▶ **Travail demandé**
Poursuivez la conversation sur l'IA et la discrimination, reproduite plus bas, en reprenant juste après sa dernière phrase.

▶ **Extrait choisi**
^^^^

Soizic Pénicaud : Un de mes chevaux de bataille, mon grand cheval de bataille, c’est la discrimination et les conséquences sur les droits fondamentaux. Ça va être se concentrer sur l’impact que ces systèmes vont avoir sur les droits fondamentaux et ça peut passer par des évaluations techniques, ça peut effectivement passer par la participation des personnes concernées.
Mick Levy : Ça me fait penser à un exemple qui, pour le coup, est positif, je crois, mais je veux être sûr que ça a bien tourné. France Travail, en l’occurrence, a monté un comité d’éthique autour de l’IA, j’avais entendu Jean-Gabriel Ganascia s’exprimer là-dessus et expliquer que le comité éthique s’était exprimé contre le fait de faire un score d’employabilité pour tous les chercheurs d’emploi parce que c’était trop discriminant et ça n’avait pas dû être appliqué. Je crois avoir entendu ça il y a environ deux/trois ans. Où ça en est ?
Soizic Pénicaud : C’est une bonne question. Je crois que La Quadrature du Net a publié un article sur France Travail [18] qui parle de ce score d’employabilité.
Je pense que les comités d’éthique c’est intéressant parce que c’est toujours intéressant de mettre en place des garde-fous. La question c’est : est-ce que l’avis de ce comité d’éthique a effectivement été suivi ? Et souvent, avec ce genre d’instance, on constate que c’est un avis consultatif, que l’administration n’est pas tenue de donner suite. Je peux donner un exemple positif que je trouve vraiment bien, c’est sympa. En termes de participation, la ville de Portland a mis en place – il y en a aussi en France, mais je vais parler de Portland pour nous faire un peu voyager –, un comité de trois personnes qui sont choisies annuellement, qui sont rémunérées, qui siègent dans ce comité pour avoir un droit de regard sur les technologies de surveillance utilisées par la ville, donc tout ce qui va être caméras, etc. Ce que j’aime dans cet exemple, c’est que ce sont des personnes qui sont rémunérées, il y a donc une compensation de leur travail qui est importante, ce sont des personnes qui sont choisies pour être représentatives des différentes populations qui sont servies dans la ville de Portland et qui peuvent donc porter aussi une voix un peu plus collective, cet aspect collectif me paraît hyper-important, avec vraiment cette volonté d’écouter leur voix et pas seulement que ça soit une consultation qui viendrait entériner, apporter une espèce de tampon participatif sans qu’en réalité ces personnes aient vraiment pris part à la décision.

^^^^

▶ **Données d'origine**
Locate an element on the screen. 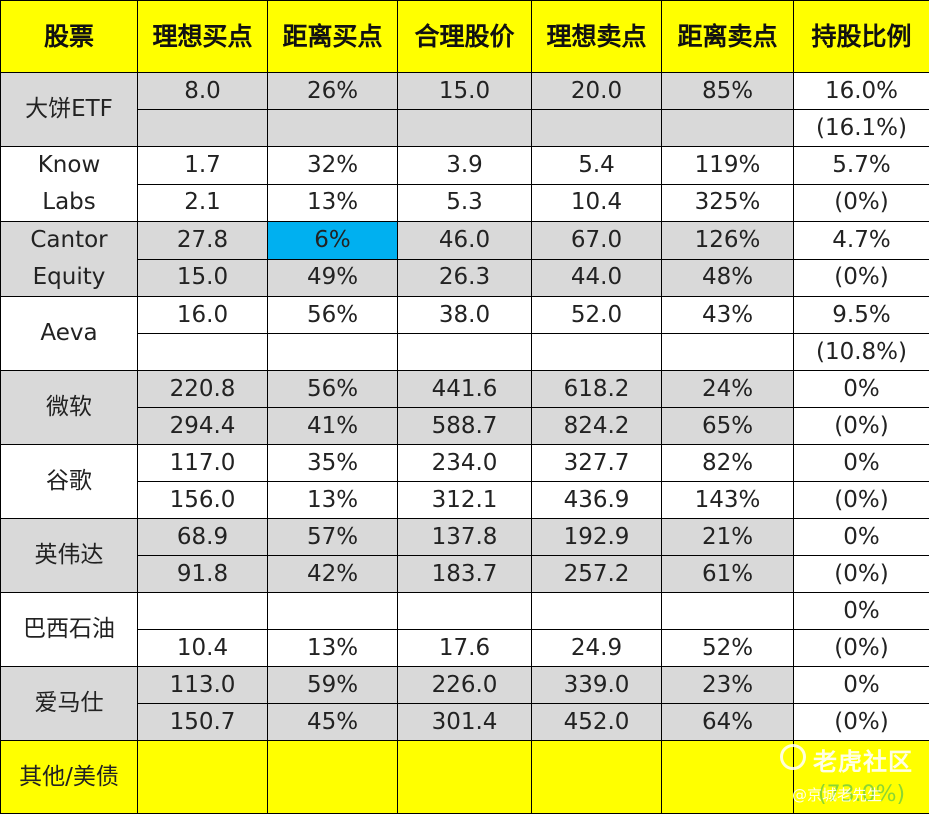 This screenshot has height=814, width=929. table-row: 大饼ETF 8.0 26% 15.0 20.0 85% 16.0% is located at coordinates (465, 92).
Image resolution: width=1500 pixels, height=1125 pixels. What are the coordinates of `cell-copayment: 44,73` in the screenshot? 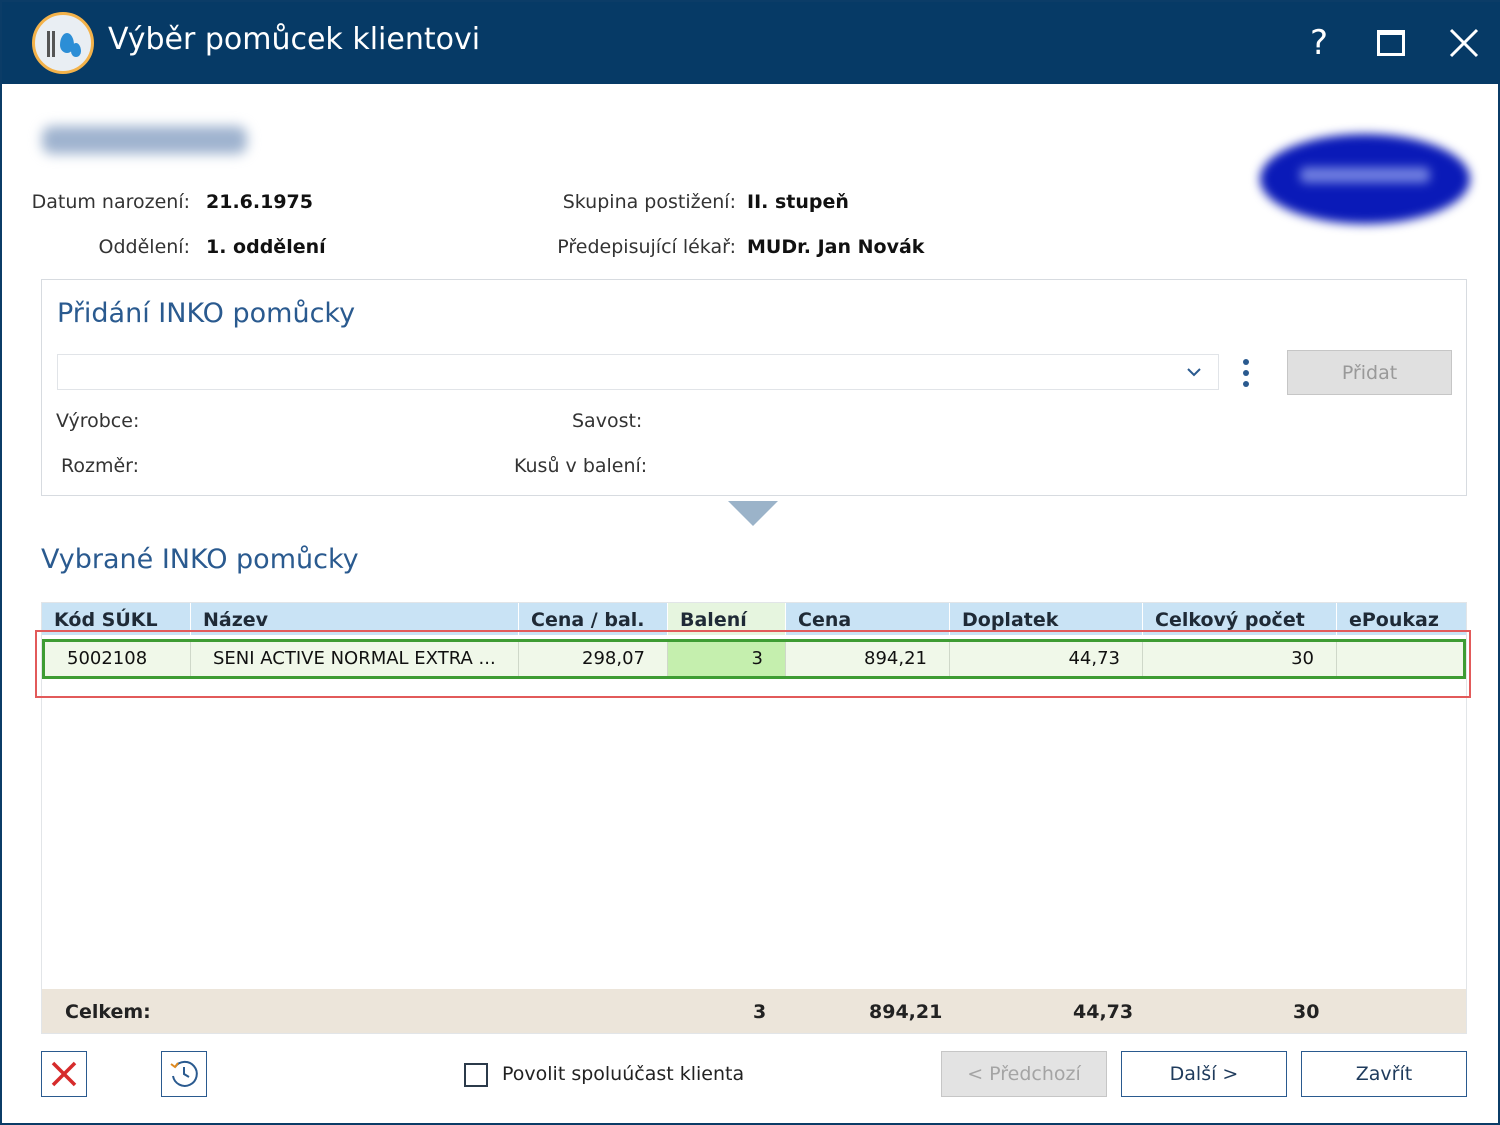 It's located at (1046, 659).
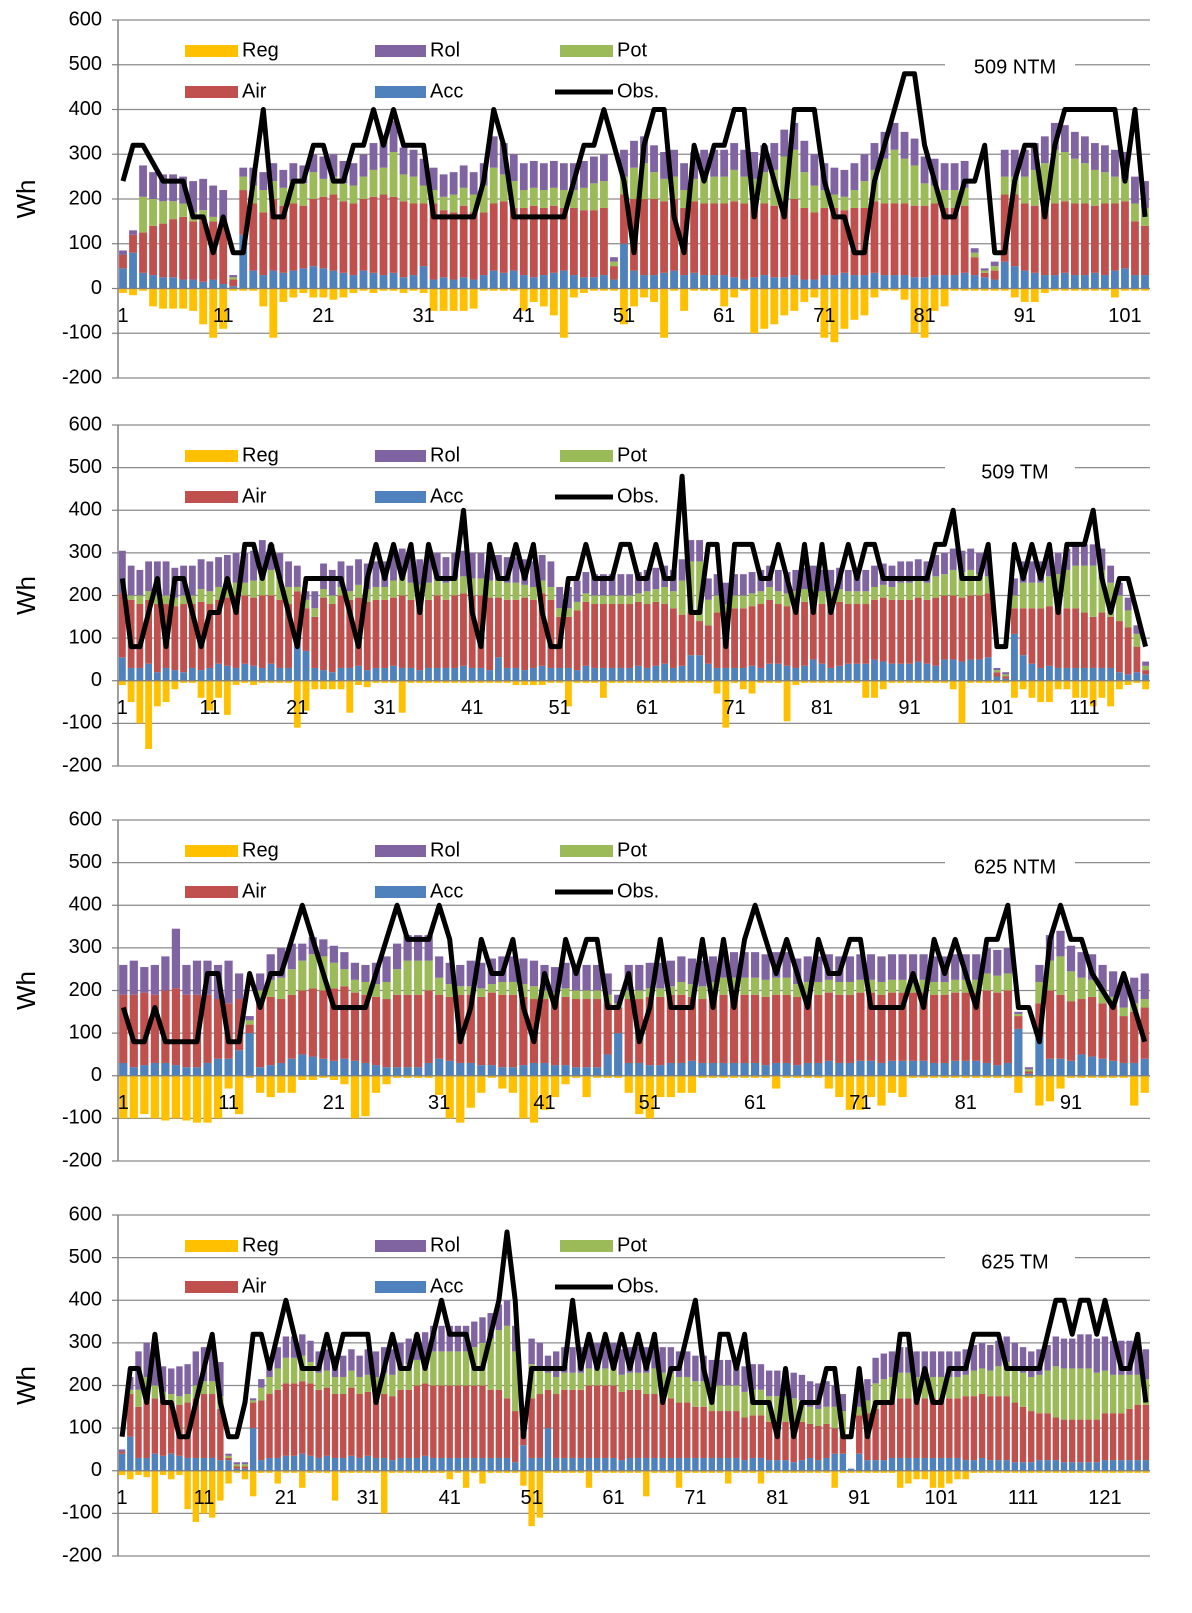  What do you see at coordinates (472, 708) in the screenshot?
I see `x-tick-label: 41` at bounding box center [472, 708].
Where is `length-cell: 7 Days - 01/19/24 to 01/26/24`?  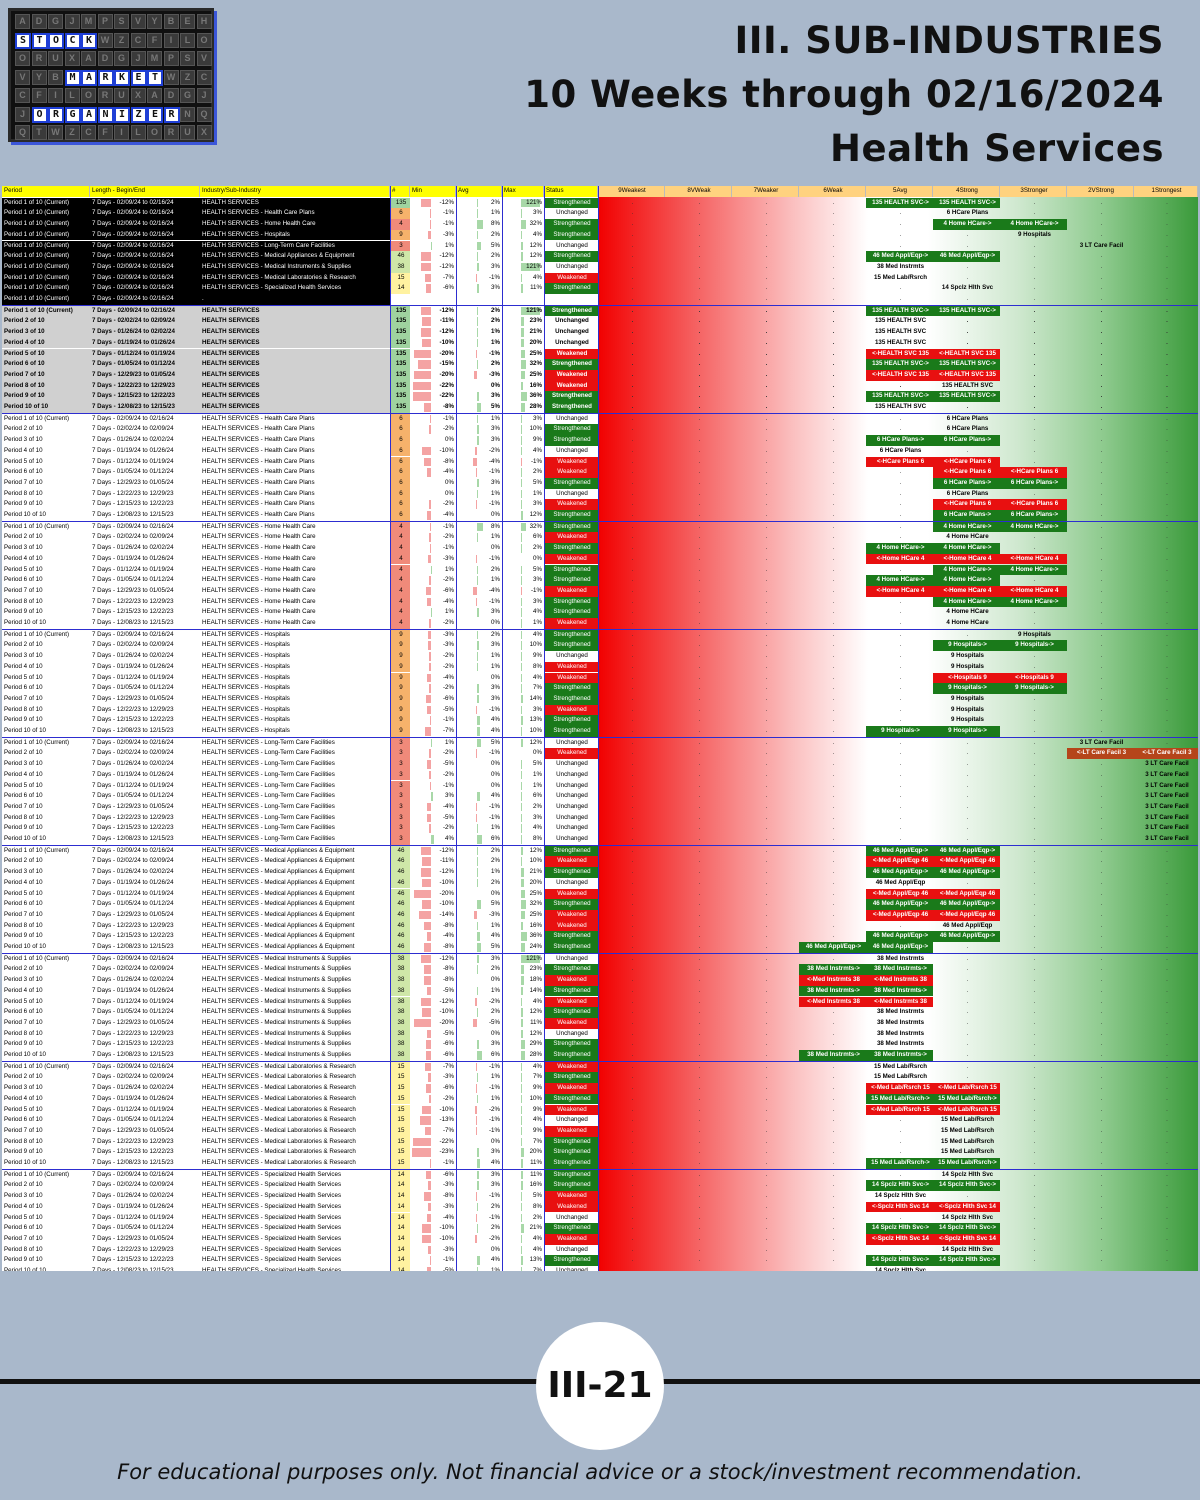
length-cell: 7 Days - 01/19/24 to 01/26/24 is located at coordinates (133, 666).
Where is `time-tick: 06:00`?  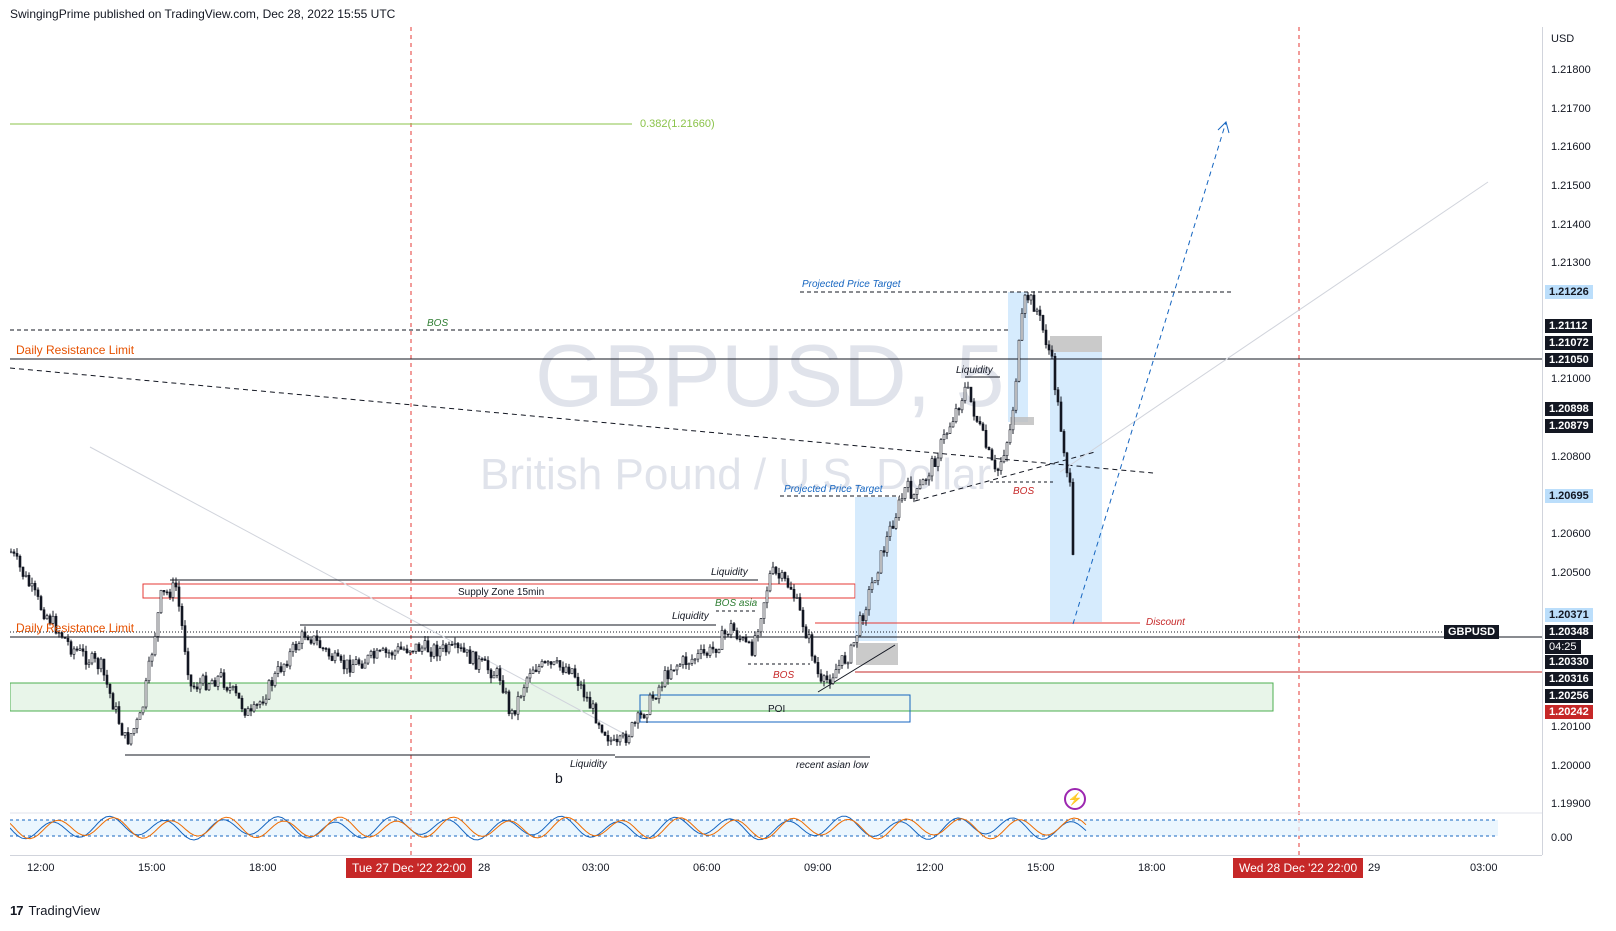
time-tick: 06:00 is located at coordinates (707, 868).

^^^^

▶ **Corrigé**
Cyrille Chaudoit : Tu nous as dit que les comités éthiques c’est bien, mais ce n’est pas toujours suivi parce que c’est consultatif, néanmoins ça intervient quand même en amont plutôt que d’aller chercher en aval des preuves du bien-fondé de la démarche, de l’évaluation des risques mais aussi de l’évaluation des performances, etc. On voit bien qu’il y a quand même un gap notamment avec ce qui est légalement obligatoire, on n’y est pas. Quelles sont les autres initiatives pour combler ce manque de transparence, quand bien même il est légal ? C’est entre les mains de qui ? C’est, une fois de plus, aux citoyens à devoir faire l’effort de comprendre tout ça, ensuite de se regrouper pour demander des comptes ? Que faut-il faire ? Je sais que tu milites, tu as écrit, tu as contribué avec un collectif de journalistes, Lighthouse Reports [19] je crois, à révéler un certain nombre de choses. Est-ce que ça ne doit passer que par des activistes ?, auquel cas on va mettre du temps, je pense. Quelles sont les autres initiatives ?
Soizic Pénicaud : C’est une très bonne question. Je pense qu’il y a deux niveaux.
Il faut que l’administration s’empare de ces sujets et il faut déjà que l’administration remplisse mieux ses obligations légales et se prépare aussi à l’entrée en vigueur de l’AI Act, du règlement européen sur l’intelligence artificielle [20] qui pose de nouvelles obligations, c’est intéressant, notamment des obligations avant la mise en œuvre des systèmes, etc.
Cyrille Chaudoit : Il faut que l’administration française respecte ses obligations, d’accord, à qui cela appartient-il de les lui faire respecter puisque, pour le moment, elle ne les respecte pas totalement ? Quel est le cadre contraignant qu’il faut mettre en place pour qu’elle les respecte ?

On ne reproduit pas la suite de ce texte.